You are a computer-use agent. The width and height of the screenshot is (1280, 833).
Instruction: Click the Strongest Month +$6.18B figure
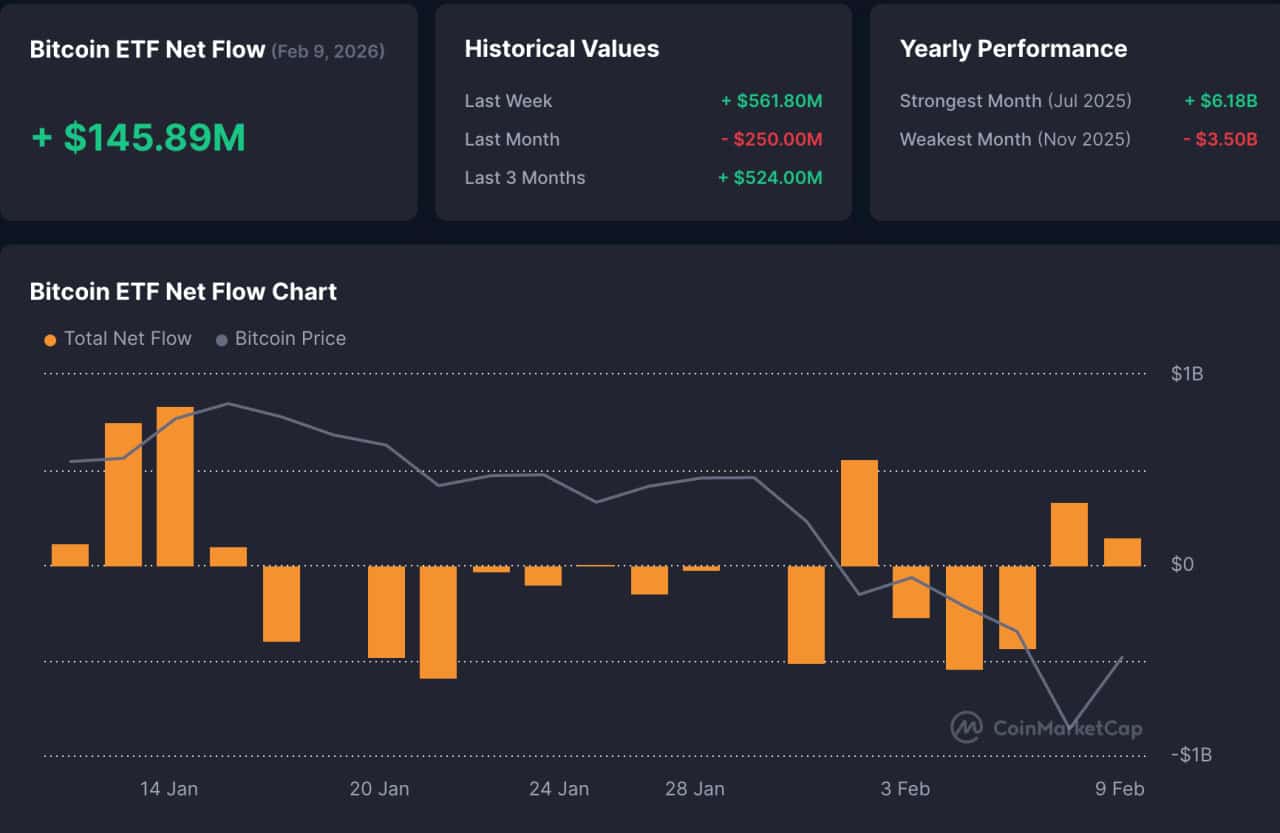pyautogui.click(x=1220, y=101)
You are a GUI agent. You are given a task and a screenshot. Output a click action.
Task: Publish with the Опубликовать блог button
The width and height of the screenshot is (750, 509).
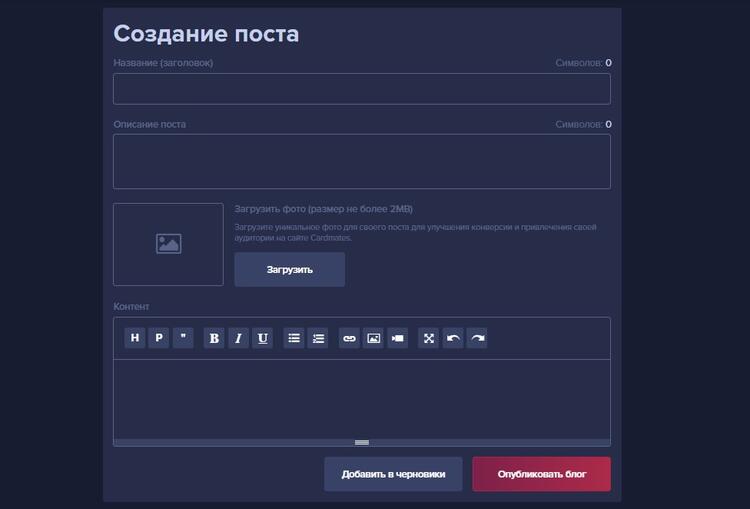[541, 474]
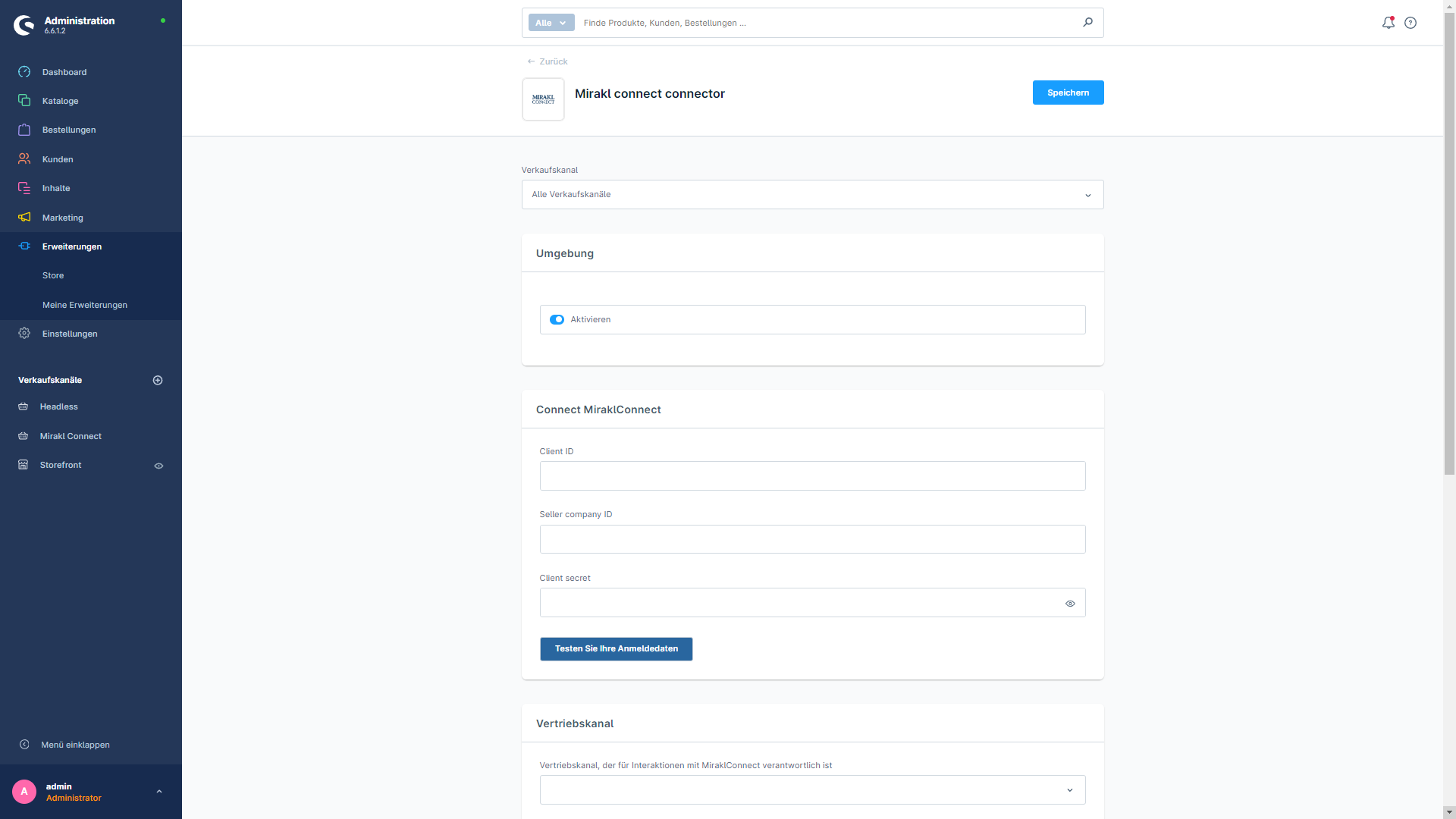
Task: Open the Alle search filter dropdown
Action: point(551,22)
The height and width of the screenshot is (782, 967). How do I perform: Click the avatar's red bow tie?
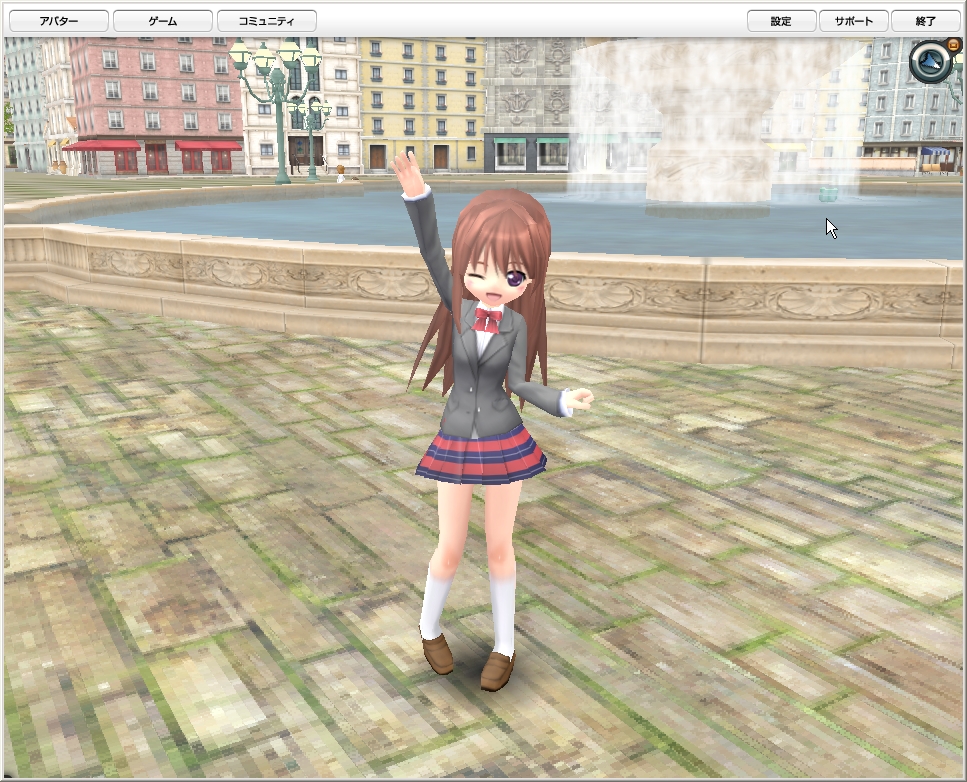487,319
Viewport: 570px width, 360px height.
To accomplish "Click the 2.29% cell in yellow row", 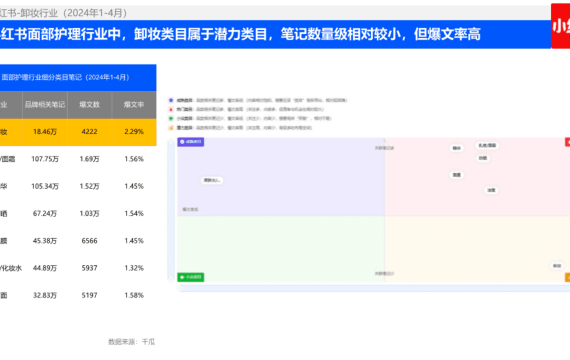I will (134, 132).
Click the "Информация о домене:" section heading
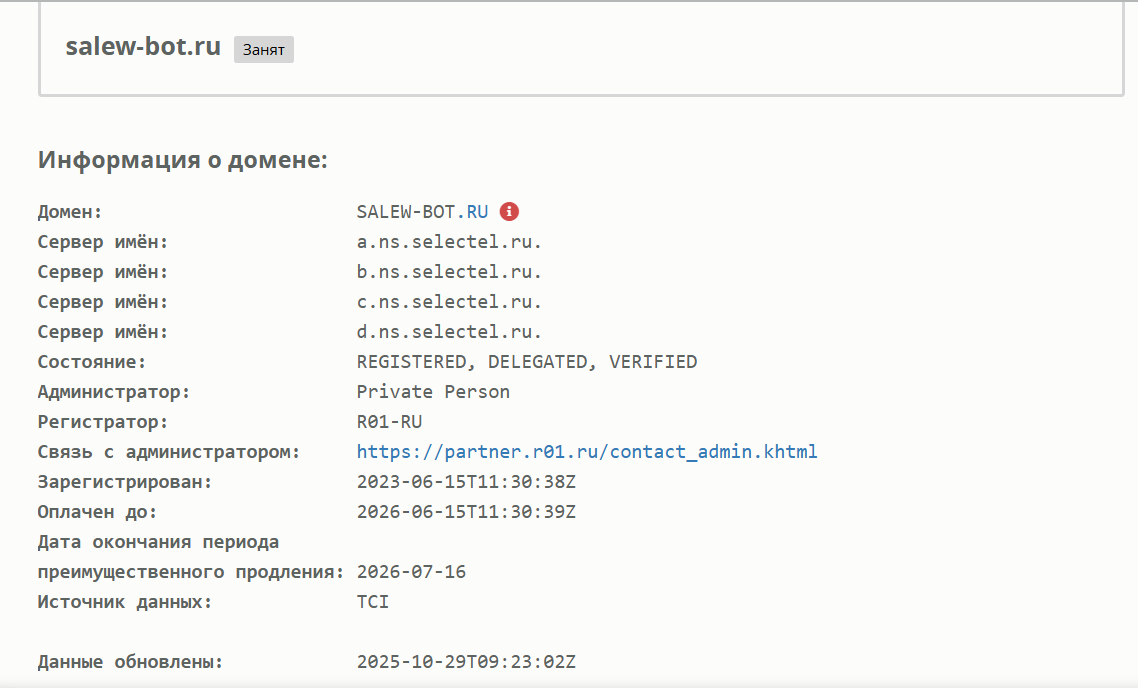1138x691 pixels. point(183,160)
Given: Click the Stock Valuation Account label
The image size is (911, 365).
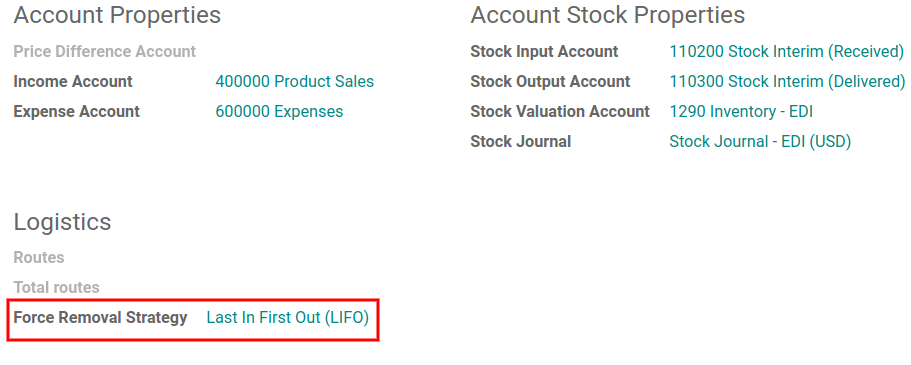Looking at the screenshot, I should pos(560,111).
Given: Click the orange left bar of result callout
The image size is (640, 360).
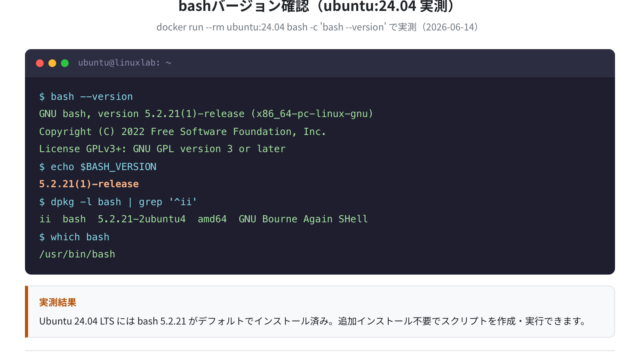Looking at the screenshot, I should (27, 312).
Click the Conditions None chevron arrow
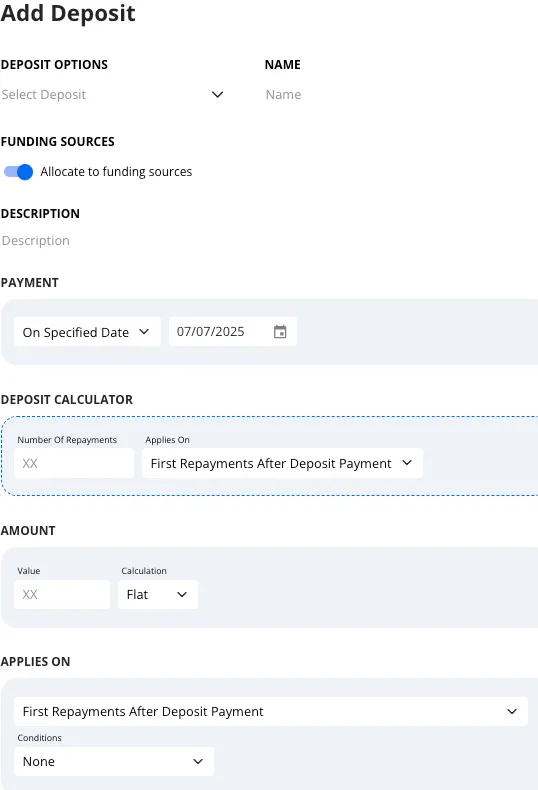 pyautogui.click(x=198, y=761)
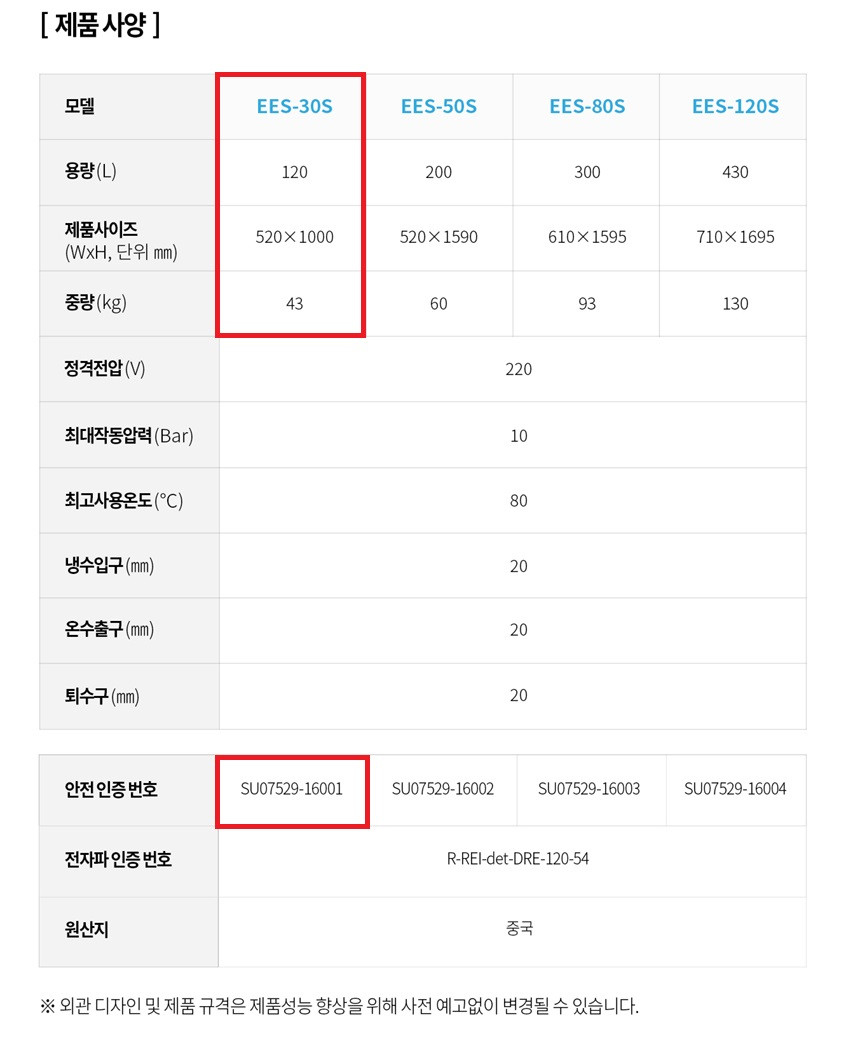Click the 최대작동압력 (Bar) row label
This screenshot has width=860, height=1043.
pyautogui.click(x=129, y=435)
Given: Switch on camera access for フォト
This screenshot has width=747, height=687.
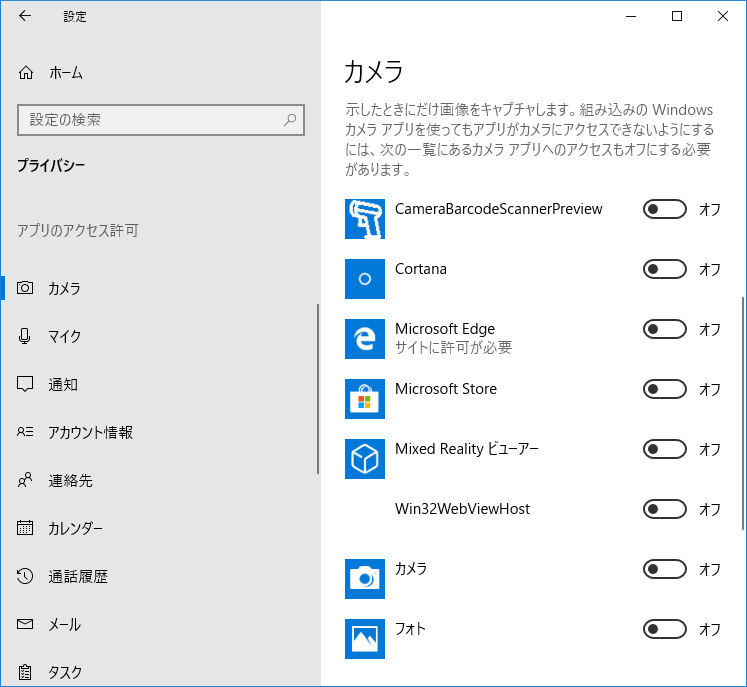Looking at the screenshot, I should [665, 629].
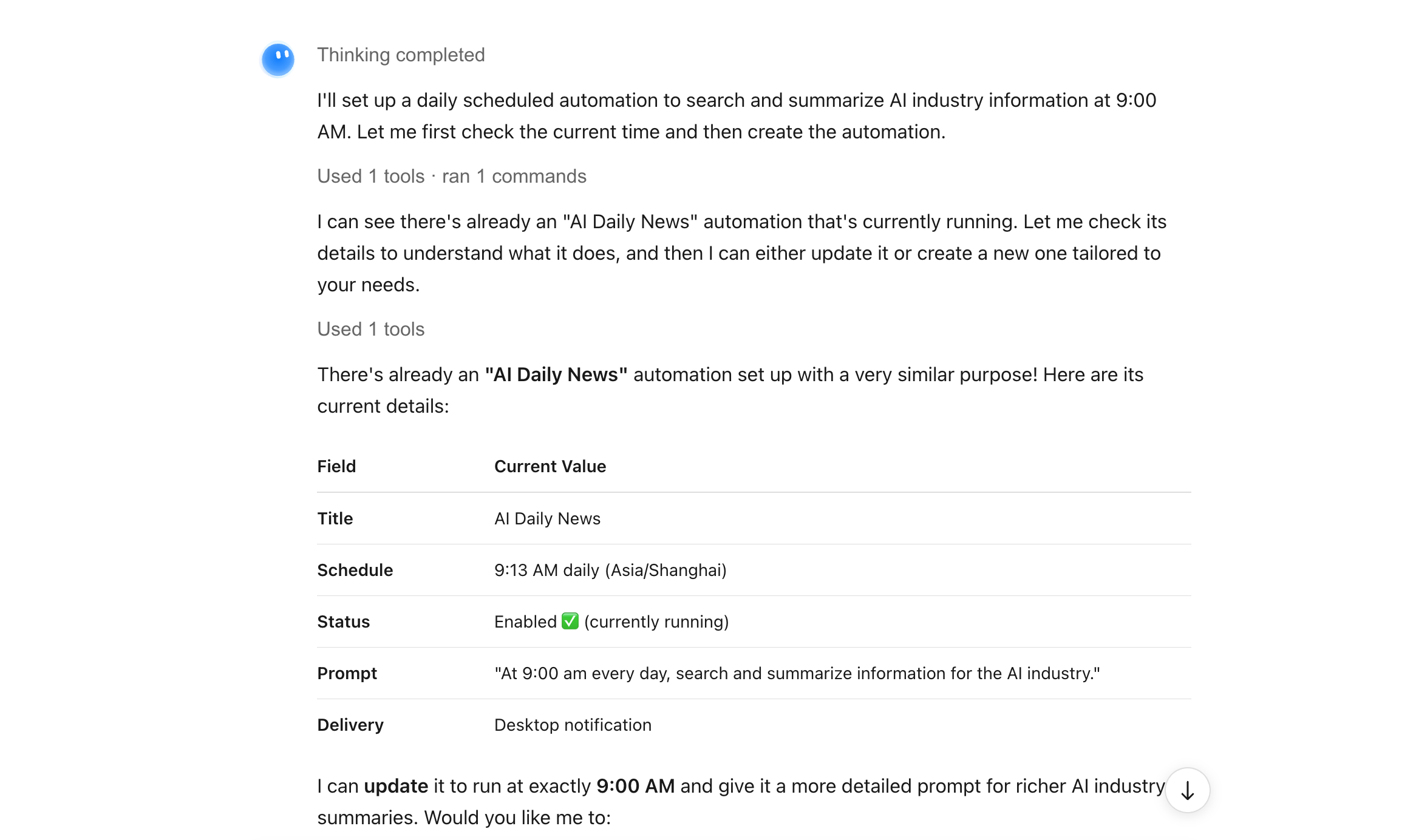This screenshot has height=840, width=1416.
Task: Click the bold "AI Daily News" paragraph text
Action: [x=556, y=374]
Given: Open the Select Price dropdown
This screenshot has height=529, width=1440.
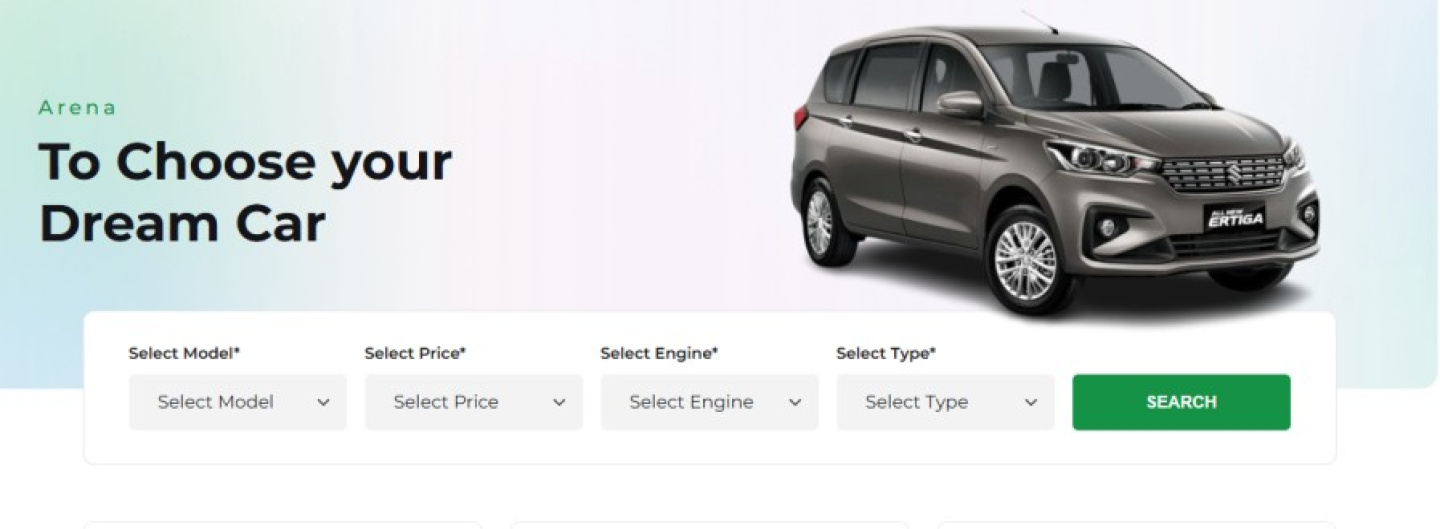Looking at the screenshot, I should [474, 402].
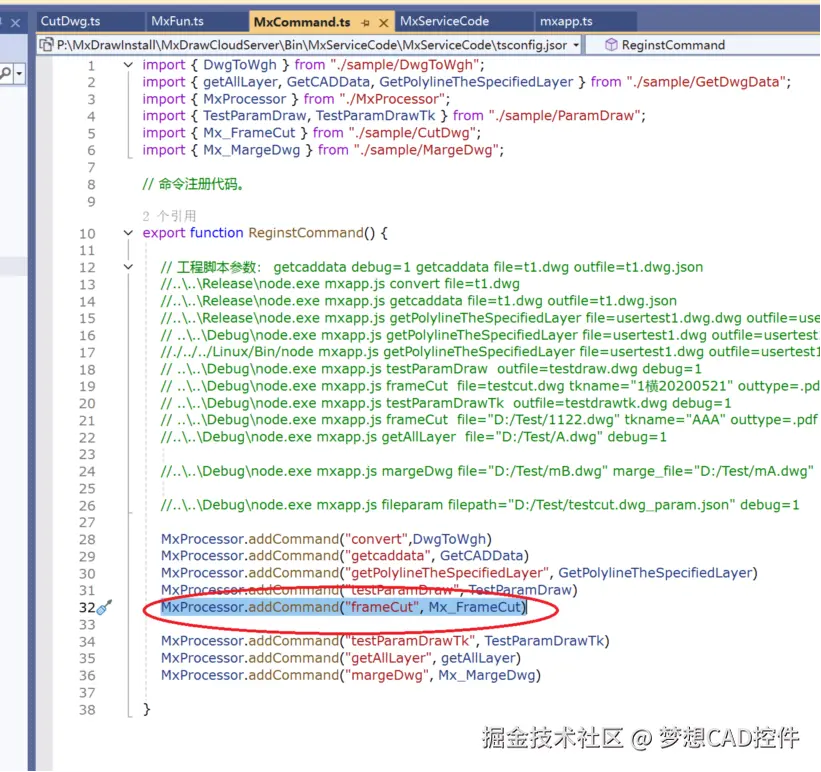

Exercise directions:
Find the line that contains "The image size is (640, 360).", then write out that line and each one after it, exactly and with nothing else, through the end of the entries above, without the pictures.

Finished task:
The image size is (640, 360).
Looking at the screenshot, I should (27, 312).
Click the Conditions None chevron arrow
 pyautogui.click(x=198, y=761)
Click the 최대작동압력 (Bar) row label
This screenshot has width=860, height=1043.
pyautogui.click(x=129, y=435)
Given: Switch on camera access for フォト
This screenshot has width=747, height=687.
Looking at the screenshot, I should [665, 629].
This screenshot has height=840, width=1416.
Task: Click the bold "AI Daily News" paragraph text
Action: [x=556, y=374]
Given: Open the Select Price dropdown
This screenshot has height=529, width=1440.
Looking at the screenshot, I should [474, 402].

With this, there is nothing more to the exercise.